北方ルネサンスの美術

ブリューゲル 農民の結婚式 
ピーテル・ブリューゲル《農民の婚礼》1568年 美術史美術館(ウィーン)

フィレンツェでルネサンスが開花した頃、アルプルより北ドイツネーデルラント(現オランダ・ベルギー)地域でも、ルネサンスが花開きます。

その中心は南部のフランドル地方。フランダースともいわれ、あの「フランダースの犬」の舞台となったところ♪

毛織物工業と貿易で栄え、美術が発展。油絵が誕生します。

この地域は、油絵具の原料となった亜麻仁油の産地でもあり、早くから油絵具が使われ、緻密で写実的な絵が描かれるようになりました。

そして中世以来の近寄りがたい神やキリストではなく、より人間らしい苦悩するキリストや、後光のない使徒写実的に描くようになります。

宗教改革者や人文学者といった人物の肖像画も登場します。

 

時代 15~16世紀
キーワード 油彩技法 肖像画 祭壇画 細密描写

フランドル地方
フランドル地方
Blank map of Europe (with disputed regions).svg: maix¿?derivative work: Alphathon, CC BY-SA 3.0 ,
https://commons.wikimedia.org/wiki/File:Flemish_Community_in_Belgium_and_Europe.svg
フーベルト・ファン・エイク

フーベルト・ファン・エイク(兄)
Hubert van Eyck
1388年頃~1426年9月18日

ヤン・ファン・エイク

ヤン・ファン・エイク(弟)
Jan van Eyck
1395年-1441年7月9日

油絵の技術を確立。超細密画を描き、空気遠近法の原理を始めて使ったと言われます。

《ヘントの祭壇画》

ヘントの祭壇画

 1432年 油彩・板
 シント・バーフ大聖堂(ヘント)

色彩を抑えた平日礼拝面(閉じた状態)と、豪華絢爛な日曜礼拝面(開いた状態)からなる祭壇画。

兄のフ―ベルトが描き始め、兄の死後、弟のヤンが完成させたと伝えられています。

油彩による細密描写です。

ヘント祭壇画 ファン・エイク
聖母マリア
ヘント祭壇画 ファン・エイク
父なる神
ヘントの祭壇画 ヨハネ
福音書記者ヨハネ
ファン・エイク兄弟 神秘の仔羊の礼拝
仔羊の礼拝
ヘント祭壇画 合唱の天使
合唱の天使
ヘントの祭壇画 生命の泉
生命の泉
ヘントの祭壇画

たたんだ状態の外翼
(平日礼拝面)

色彩が抑えられています。

 

ヤン・ファン・エイク《アルノルフィーニ夫妻》

ヤン・ファン・エイク アルノルフィーニ夫妻

1434年  油彩・板  82.2x60㎝
ナショナル・ギャラリー(ロンドン)

作品の詳細はこちらを👇

ヤン・ファン・エイク《ファン・デル・パーレの聖母子》

ヤン・ファン・エイク ファン・デル・パーレの聖母子

1434-36年 油彩・板
141x176.5㎝ グルーニング美術館(ベルギー/ブルッヘ)

> [データ抜粋]
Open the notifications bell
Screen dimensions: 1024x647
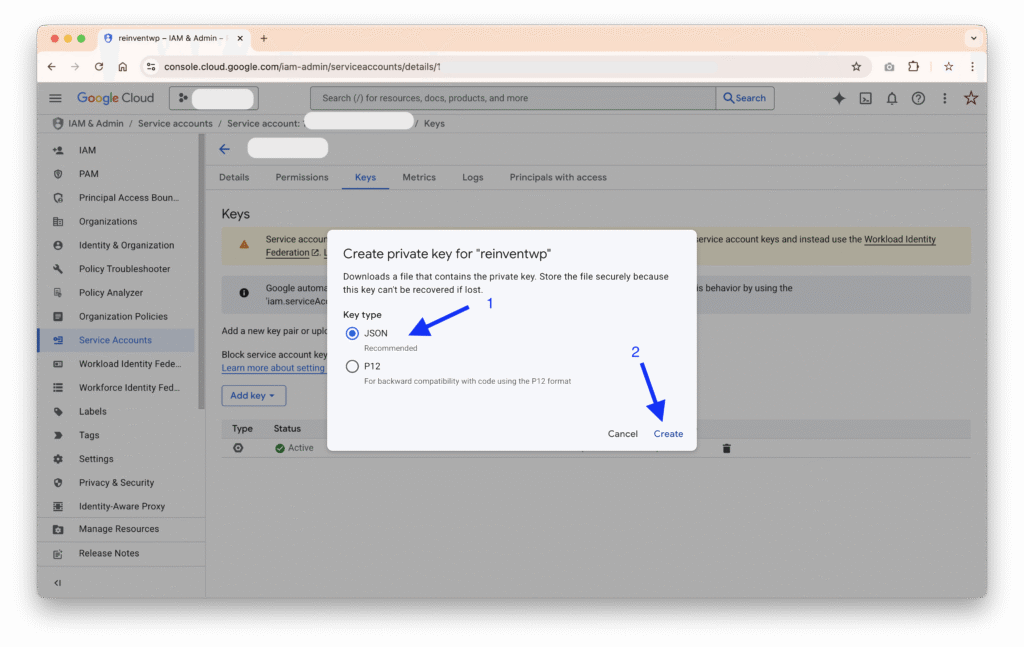coord(892,98)
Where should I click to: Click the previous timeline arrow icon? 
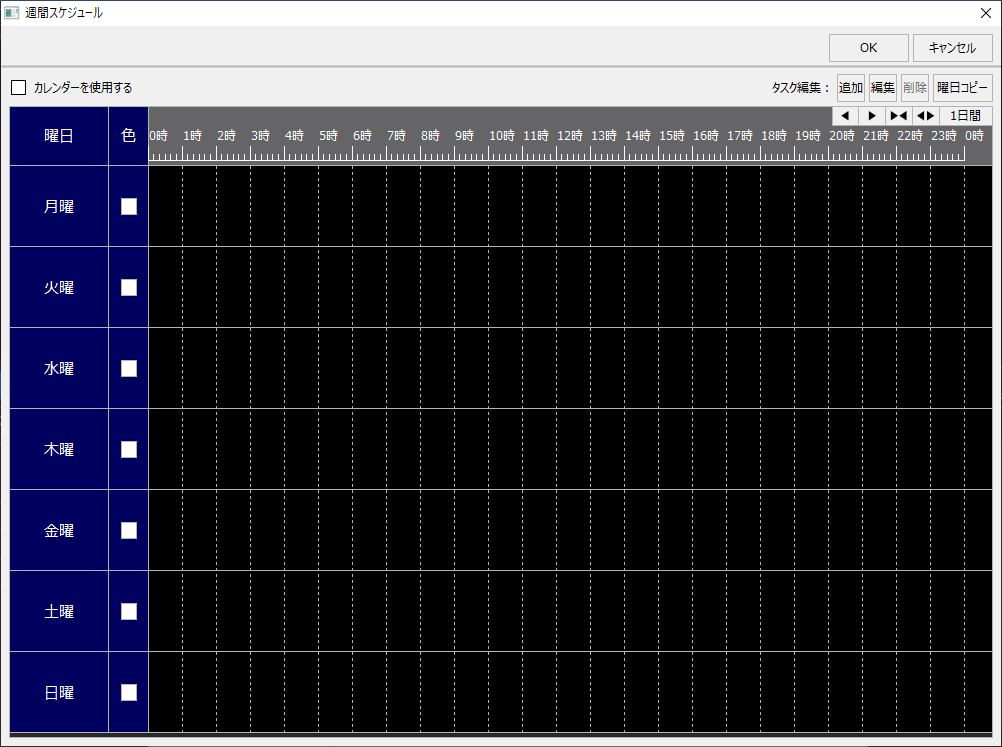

> [実施課題]
a. 北方ルネサンスの美術の文章から、「毛織物工業と貿易で栄え、美術が発展。油絵が誕生します。」を含む語句で始まり「写実的に描くようになります。」の後で終わる部分を、一字も変えずに書き写してください。
b. 北方ルネサンスの美術の文章で「この地域は、油絵具の原料となった」で始まる段落を、主な事実を残して箇条書きに書き直してください。

> [回答一覧]
a.
毛織物工業と貿易で栄え、美術が発展。油絵が誕生します。

この地域は、油絵具の原料となった亜麻仁油の産地でもあり、早くから油絵具が使われ、緻密で写実的な絵が描かれるようになりました。

そして中世以来の近寄りがたい神やキリストではなく、より人間らしい苦悩するキリストや、後光のない使徒写実的に描くようになります。

b.
- この地域は油絵具の原料となる亜麻仁油の産地だった
- 早くから油絵具が使われた
- 緻密で写実的な絵が描かれるようになった